Massacre à la plage

 

Il aura fallu plus de deux ans à Amnesty International pour finir par dire ce que tout le monde avait déjà compris. Le 7/10 n’était pas un chaos mal documenté, mais une attaque programmée contre des civils, avec son immense cortège de morts, de corps profanés, de femmes violées, d’otages malmenés et exhibés. Les faits étaient là. Ce qui manquait, ce n’était pas la lumière, mais le courage de l’allumer.

Ce retard n’est pas un épiphénomène ; c’est devenu le symptôme d’un monde qui hésite à nommer certains crimes quand leurs victimes dérangent l’ordre moral.

Et puis, ce dimanche, il y a eu Sydney. Une plage, des bougies, de la musique, des chants. Des gens réunis, reconnaissables, paisibles, pour fêter Hanouka face à la mer. C’est précisément ceux-là qui ont été visés, shootés, dézingués, butés à la kalachnikov.

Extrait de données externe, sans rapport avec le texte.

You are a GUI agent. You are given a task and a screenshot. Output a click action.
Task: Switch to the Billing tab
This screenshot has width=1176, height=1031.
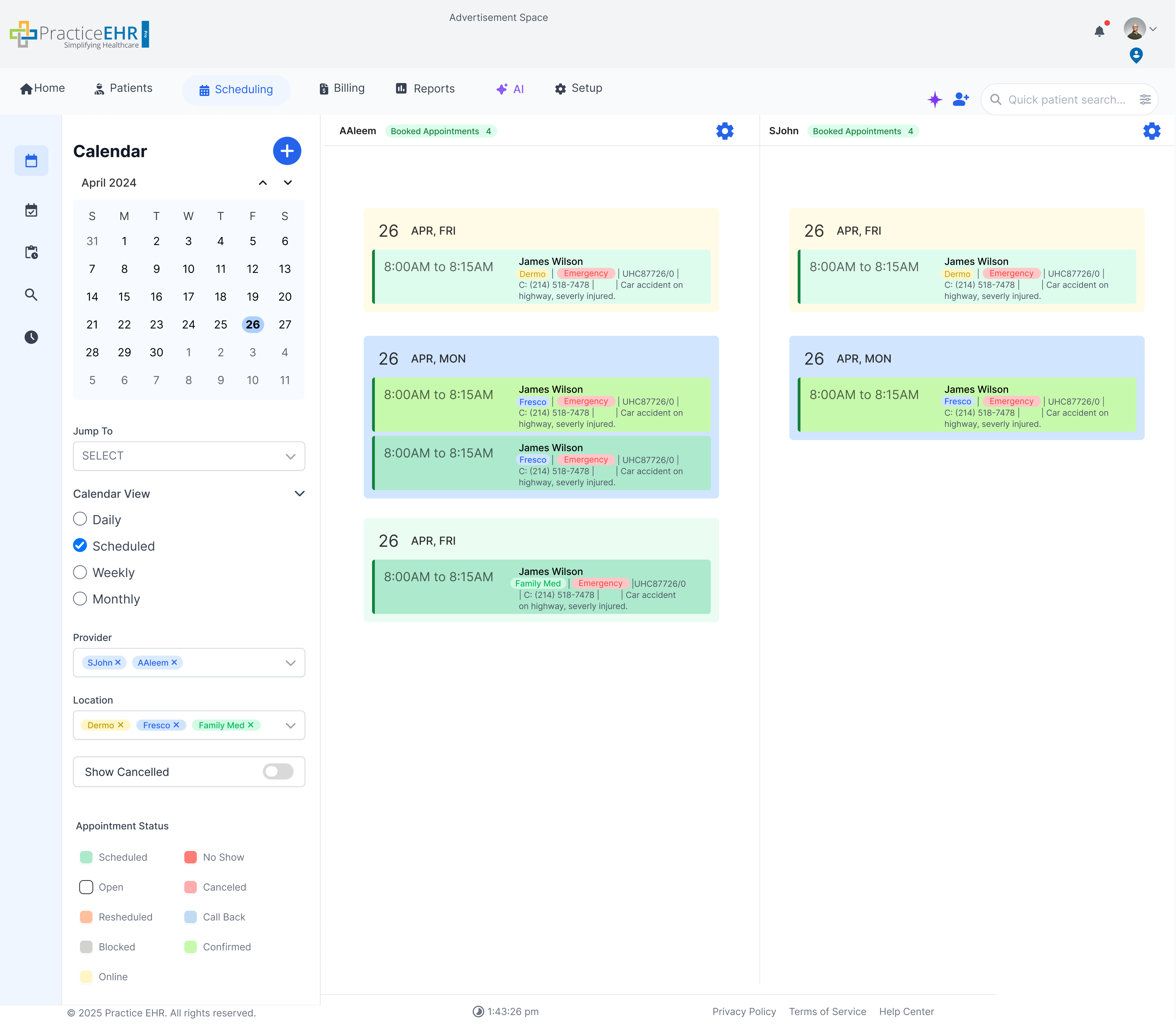(342, 88)
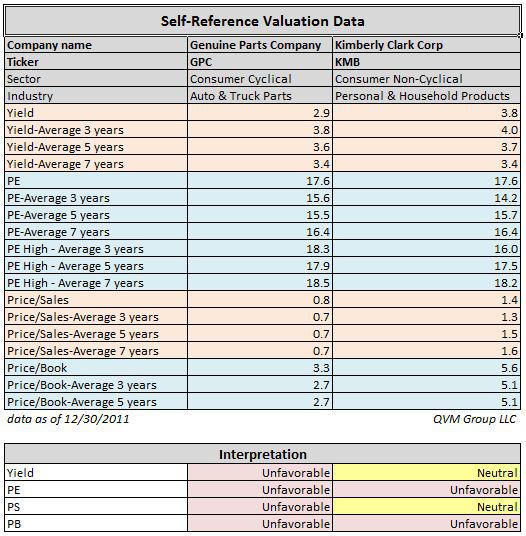Click the KMB Unfavorable cell for PB
526x536 pixels.
[427, 524]
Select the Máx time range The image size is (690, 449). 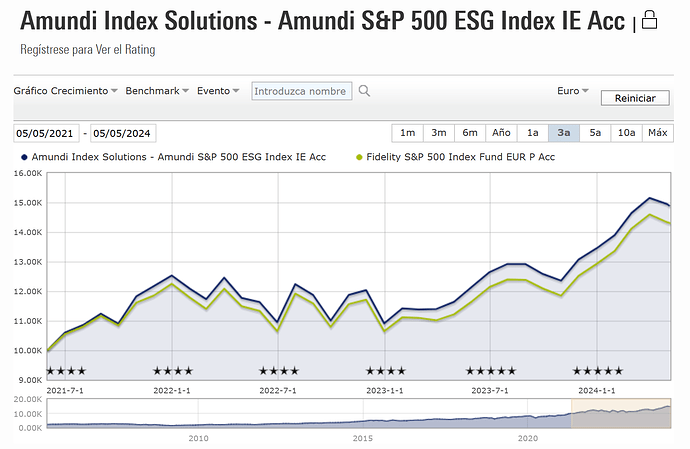pyautogui.click(x=657, y=133)
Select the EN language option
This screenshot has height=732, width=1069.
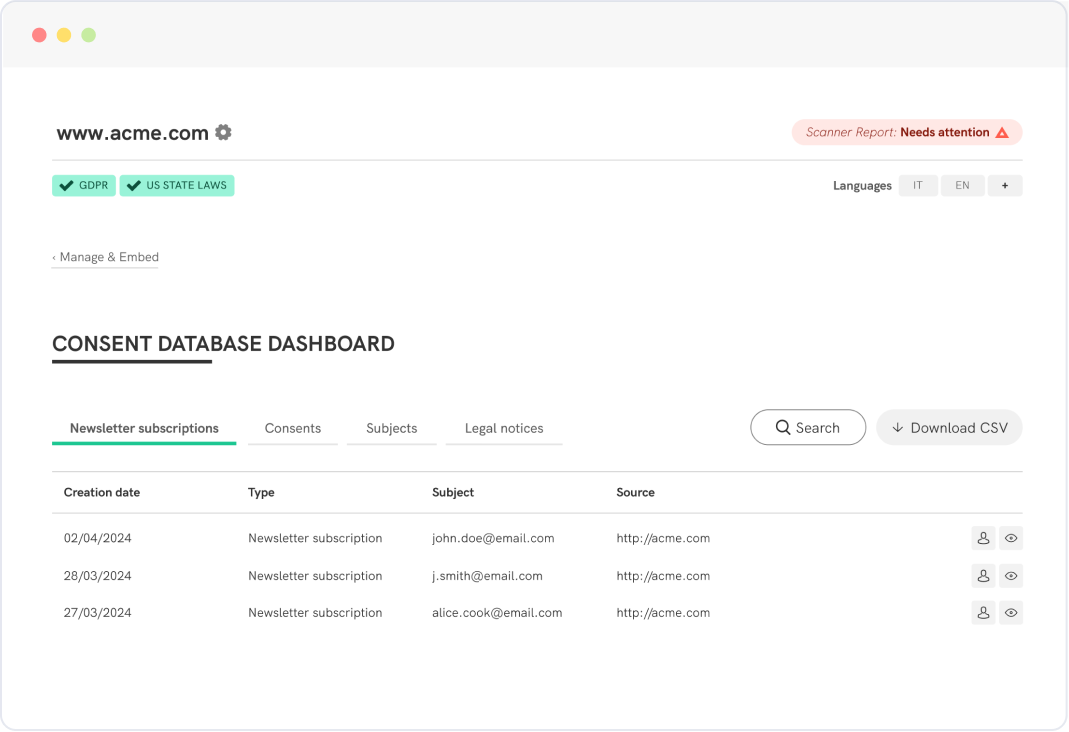962,185
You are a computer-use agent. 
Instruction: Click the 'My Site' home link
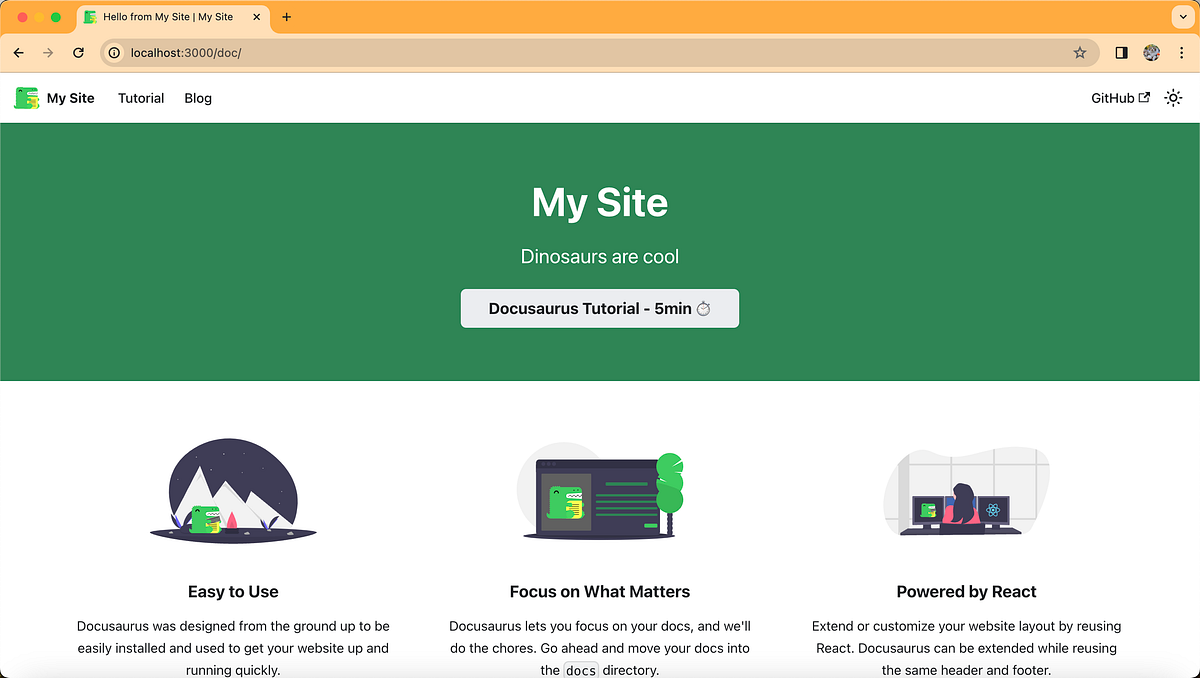(70, 98)
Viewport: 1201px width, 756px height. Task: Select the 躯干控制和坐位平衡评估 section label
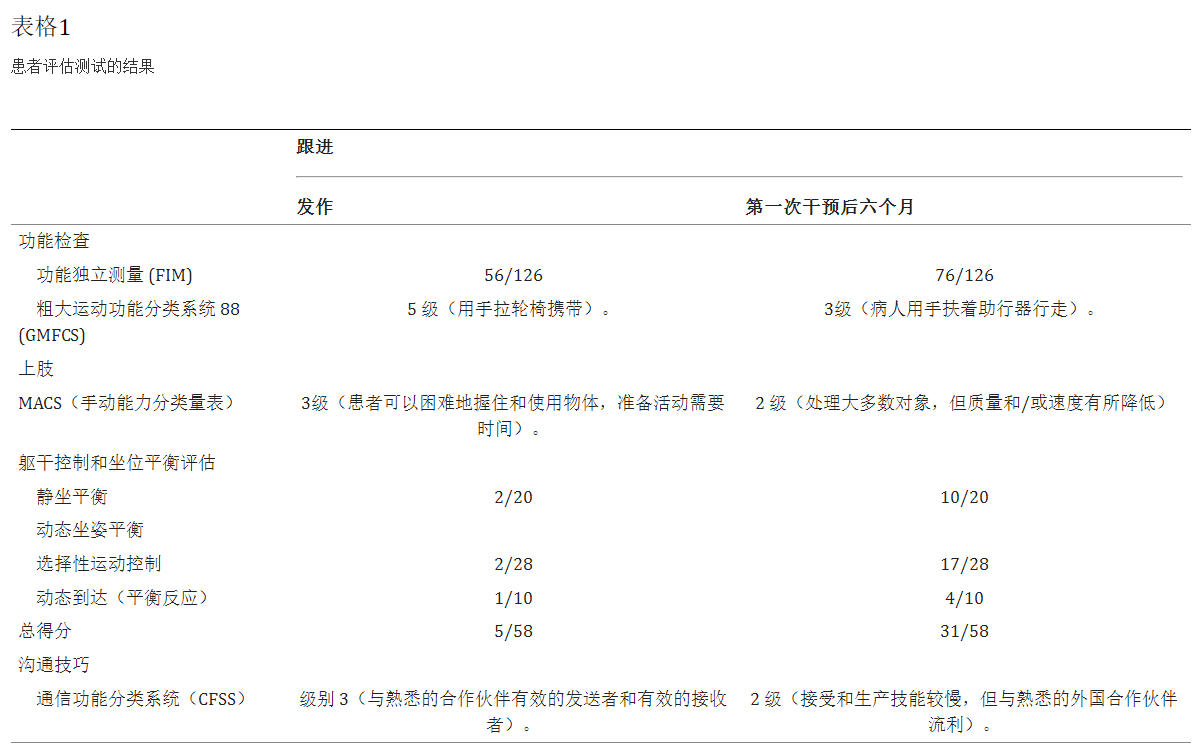click(x=116, y=463)
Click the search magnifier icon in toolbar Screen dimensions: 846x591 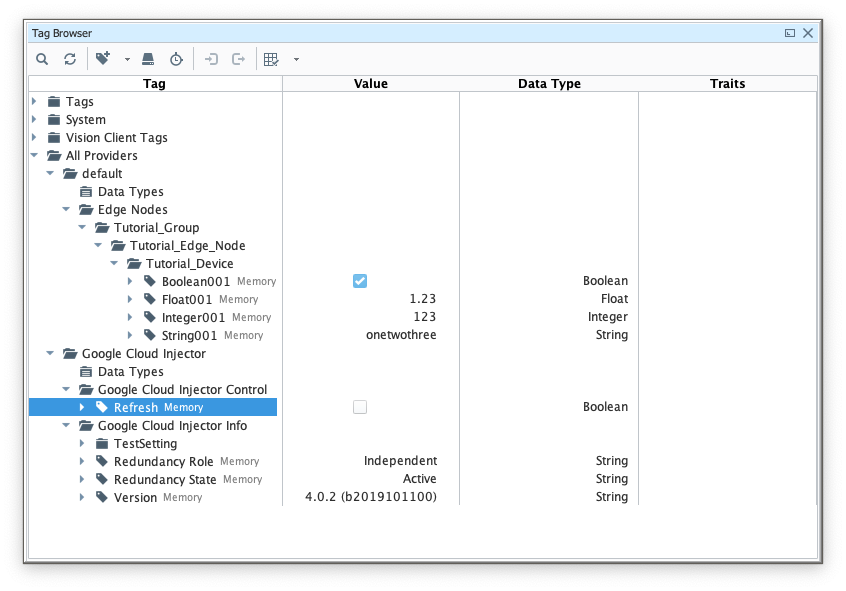(42, 59)
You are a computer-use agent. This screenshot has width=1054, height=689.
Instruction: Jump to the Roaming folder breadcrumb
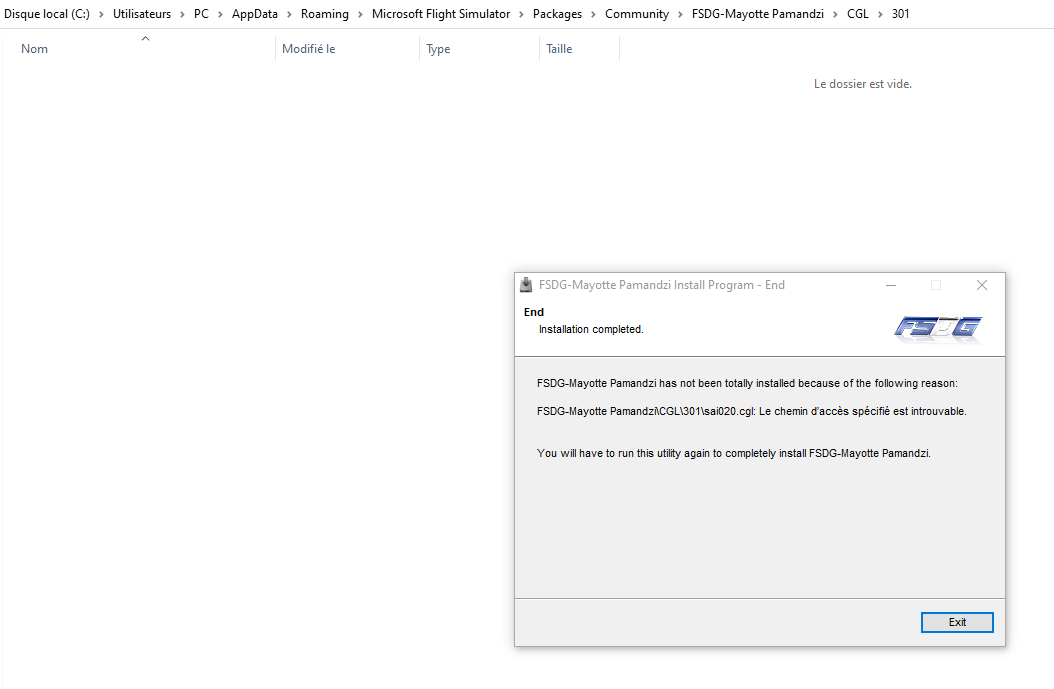tap(325, 14)
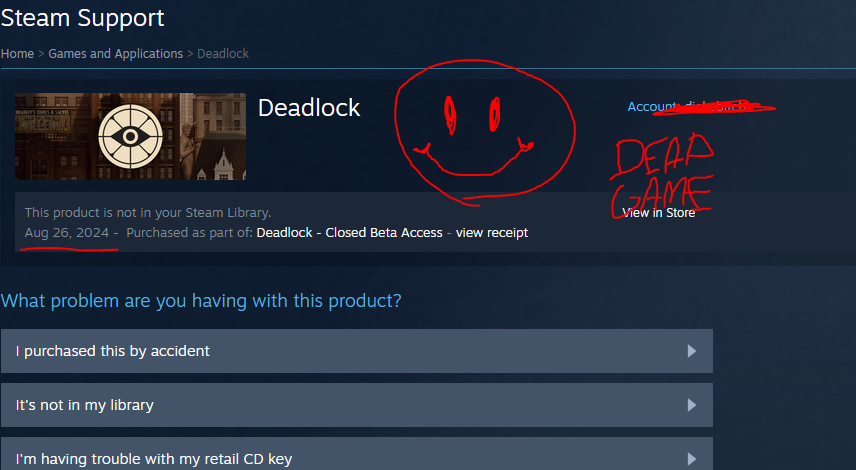Viewport: 856px width, 470px height.
Task: Click the red hand-drawn smiley face
Action: pos(484,133)
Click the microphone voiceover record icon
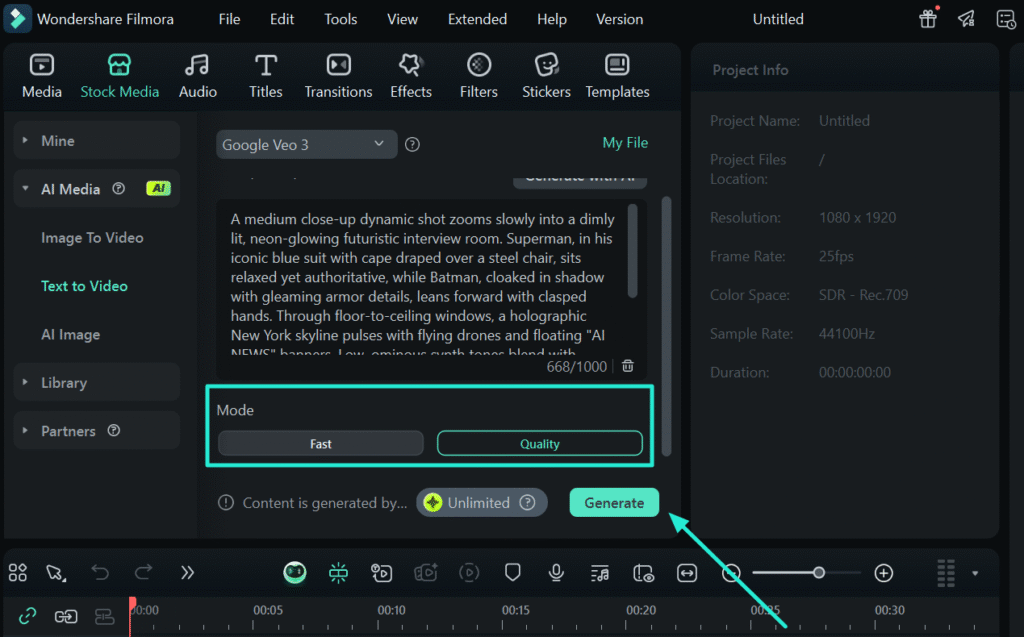The image size is (1024, 637). pyautogui.click(x=556, y=573)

Sydney n’est pas le pogrom du 7 octobre, bien sûr. Le théâtre n’est pas le même, ni l’ampleur du massacre – et le courageux Ahmed a sans doute permis d’épargner des vies. La différence n’est pas de nature, mais de degré. Dans les deux cas, la violence islamiste obéit à la même logique. On ne frappe pas des individus pour ce qu’ils font, mais un groupe pour ce qu’il est. La mort devient un message, le corps, un argument, la cible, une identité.

C’est ce que le droit international a tenté de penser après 1945. Raphael Lemkin l’avait compris, le crime commence bien avant les charniers, au moment où un groupe humain est déclaré indésirable. Il ne s’agit pas de quantité de morts, mais de désignation.

On se rassure souvent avec les chiffres. On se dit qu’il faut attendre, comprendre. Le droit ne demande pas combien sont morts, mais pourquoi ils ont été tués. Le véritable scandale n’est pas seulement qu’Amnesty ait mis plus de deux ans à reconnaître l’évidence du crime contre l’humanité perpétré par le Hamas, mais de trouver ce délai acceptable.

Le 7 octobre relevait de cette dynamique génocidaire. Sydney en montre aujourd’hui la version réduite, presque nue, débarrassée de toute excuse géopolitique. Un même crime contre l’humanité derrière lequel, dit-on, la main assassine de l’Iran.

Le crime contre l’humanité n’est pas un crime contre des hommes, selon Arendt, mais contre l’humanité elle-même, parce qu’il nie à certains le droit d’appartenir au monde commun. C’est cela, qui se joue quand des civils sont attaqués en tant que juifs, que ce soit dans un kibboutz ou sur une plage australienne.

À force de différer les mots, on finit par différer les consciences. On ne nie pas les crimes, certes, mais on les ajourne, on les entoure de précautions, on les contextualise, on attend que le moment soit politiquement respirable pour les qualifier. En français, cela s’appelle de la veulerie.

Et qu’est-ce que la veulerie ? C’est une lâcheté qui a appris à bien s’habiller, qui parle doucement, qui invoque la prudence, et qui se donne des airs de sagesse pour ne pas avoir à risquer l’essentiel.